I think about how to make sense of this from my own life. I can remember a friend telling me a story about trying to study for a computer class, and the teacher told them “It’s ok if you don’t do well on it. I don’t expect girls to. Computers are hard for y’all.” She told me that made her feel like she didn’t need to do well on the test because she wasn’t supposed to do well. Luckily, she found support in her sister who told her what her teacher was teaching their class about: the Black women scientists in the 1940s working for NASA. That changed her thinking and she became determined to prove her teacher wrong about girls’ abilities. 

So what do these findings mean for us? Well, I think they tell us that, (1) we need to combat sexism and misogyny in STEM fields, and (2) we need to build up support networks for folks all along the way (in school, families, the media, etc). However, I also think it’s just as important to think about why any of us do “science” and who we do it for. It is important to create supportive networks to fight misogyny so that girls and women can enter the STEM fields, and be supported once they’re there. And it is equally important to make sure the “science” that we’re doing is in the interest of the world. Scientists can and should be using science in political ways. For instance, a few years back a group of young scientists of multiple genders created an algorithm in less than 2 days that was able to filter “real” from “fake” news on Facebook feeds. Other scientists are environmental and social justice activists fighting for the protection of the Earth, including fighting against the Dakota Access Pipeline, #noDAPL. Pursuing science shouldn’t be limited by not being a boy or a man, and when we do work toward scientific goals, we should always think about how we can use science to create the world we want to see. 

So even though Barbie may stereotype girls and women as unable to do science well, other people are reimagining ways that folks of all genders can be great scientists for the world. But it is a tough challenge and we need to support each other. I know my support networks have been so important in helping me become the social scientist I am today (thanks y’all!).

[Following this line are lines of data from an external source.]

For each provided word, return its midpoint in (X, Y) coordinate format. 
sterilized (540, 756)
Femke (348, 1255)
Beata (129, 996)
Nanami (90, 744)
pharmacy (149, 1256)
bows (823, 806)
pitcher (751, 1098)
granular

And to all of you budding scientists out there who want to change the world in coding camp, computer class, biology lab, or wherever you are, know that, we’re here rooting you on.

¹Carli, L., Alawa, L., Lee, Y., Zhao, B., & Kim, E. (2016). Stereotypes about gender and science: Women ≠ scientists. Psychology of Women Quarterly, 40 (2), 244-260. 

²Robnett, R. (2016). Gender bias in STEM fields: Variation in prevalence and links to STEM self-concept. Psychology of Women Quarterly, 40(1), 65-79.